WHAT IS REQUIRED - Below are the records; restate all of them word for word.

RAW DATA -
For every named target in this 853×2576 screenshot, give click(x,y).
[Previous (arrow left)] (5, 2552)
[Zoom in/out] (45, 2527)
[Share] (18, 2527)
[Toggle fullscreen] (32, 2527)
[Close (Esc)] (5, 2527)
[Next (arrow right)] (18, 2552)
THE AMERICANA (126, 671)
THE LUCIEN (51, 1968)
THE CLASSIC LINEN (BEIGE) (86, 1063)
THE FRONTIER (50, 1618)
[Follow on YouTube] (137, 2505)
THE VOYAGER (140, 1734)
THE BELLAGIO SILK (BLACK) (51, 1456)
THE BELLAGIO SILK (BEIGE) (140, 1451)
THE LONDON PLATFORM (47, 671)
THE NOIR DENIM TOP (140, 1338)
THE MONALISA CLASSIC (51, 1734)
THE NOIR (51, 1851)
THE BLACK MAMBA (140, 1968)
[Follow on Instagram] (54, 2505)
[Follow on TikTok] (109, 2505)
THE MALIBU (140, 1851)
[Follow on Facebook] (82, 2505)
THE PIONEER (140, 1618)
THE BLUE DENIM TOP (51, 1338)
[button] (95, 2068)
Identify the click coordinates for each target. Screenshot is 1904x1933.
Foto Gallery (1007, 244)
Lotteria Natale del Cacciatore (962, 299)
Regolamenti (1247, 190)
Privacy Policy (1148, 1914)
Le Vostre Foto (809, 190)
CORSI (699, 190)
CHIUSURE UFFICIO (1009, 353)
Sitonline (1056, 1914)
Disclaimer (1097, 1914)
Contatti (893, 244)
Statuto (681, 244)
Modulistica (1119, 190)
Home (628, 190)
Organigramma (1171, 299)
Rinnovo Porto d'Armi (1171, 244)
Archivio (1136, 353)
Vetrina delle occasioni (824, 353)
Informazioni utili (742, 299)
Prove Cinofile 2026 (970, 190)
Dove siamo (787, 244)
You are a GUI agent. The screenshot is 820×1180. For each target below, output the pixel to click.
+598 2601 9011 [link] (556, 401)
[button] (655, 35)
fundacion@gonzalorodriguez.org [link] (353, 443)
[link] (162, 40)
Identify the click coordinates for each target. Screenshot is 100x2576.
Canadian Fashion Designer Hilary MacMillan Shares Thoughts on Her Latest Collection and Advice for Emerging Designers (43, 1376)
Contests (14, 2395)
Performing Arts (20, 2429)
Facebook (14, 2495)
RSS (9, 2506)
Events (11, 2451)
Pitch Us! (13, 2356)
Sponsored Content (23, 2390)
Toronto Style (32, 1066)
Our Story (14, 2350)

WRITTEN ANSWER -
For every named target in this 853×2576 screenshot, give click(x,y).
[Previous (arrow left)] (5, 2552)
[Zoom in/out] (45, 2527)
[Share] (18, 2527)
[Toggle fullscreen] (32, 2527)
[Close (Esc)] (5, 2527)
[Next (arrow right)] (18, 2552)
THE AMERICANA (126, 671)
THE LUCIEN (51, 1968)
THE CLASSIC LINEN (BEIGE) (86, 1063)
THE FRONTIER (50, 1618)
[Follow on YouTube] (137, 2505)
THE VOYAGER (140, 1734)
THE BELLAGIO SILK (BLACK) (51, 1456)
THE BELLAGIO SILK (BEIGE) (140, 1451)
THE LONDON PLATFORM (47, 671)
THE NOIR DENIM TOP (140, 1338)
THE MONALISA CLASSIC (51, 1734)
THE NOIR (51, 1851)
THE BLACK MAMBA (140, 1968)
[Follow on Instagram] (54, 2505)
[Follow on TikTok] (109, 2505)
THE MALIBU (140, 1851)
[Follow on Facebook] (82, 2505)
THE PIONEER (140, 1618)
THE BLUE DENIM TOP (51, 1338)
[button] (95, 2068)
Identify the click coordinates for each target. Screenshot is 1904x1933.
Foto Gallery (1007, 244)
Lotteria Natale del Cacciatore (962, 299)
Regolamenti (1247, 190)
Privacy Policy (1148, 1914)
Le Vostre Foto (809, 190)
CORSI (699, 190)
CHIUSURE UFFICIO (1009, 353)
Sitonline (1056, 1914)
Disclaimer (1097, 1914)
Contatti (893, 244)
Statuto (681, 244)
Modulistica (1119, 190)
Home (628, 190)
Organigramma (1171, 299)
Rinnovo Porto d'Armi (1171, 244)
Archivio (1136, 353)
Vetrina delle occasioni (824, 353)
Informazioni utili (742, 299)
Prove Cinofile 2026 (970, 190)
Dove siamo (787, 244)
You are a GUI agent. The screenshot is 820×1180. For each target below, output the pixel to click.
+598 2601 9011 [link] (556, 401)
[button] (655, 35)
fundacion@gonzalorodriguez.org [link] (353, 443)
[link] (162, 40)
Identify the click coordinates for each target. Screenshot is 100x2576.
Canadian Fashion Designer Hilary MacMillan Shares Thoughts on Her Latest Collection and Advice for Emerging Designers (43, 1376)
Contests (14, 2395)
Performing Arts (20, 2429)
Facebook (14, 2495)
RSS (9, 2506)
Events (11, 2451)
Pitch Us! (13, 2356)
Sponsored Content (23, 2390)
Toronto Style (32, 1066)
Our Story (14, 2350)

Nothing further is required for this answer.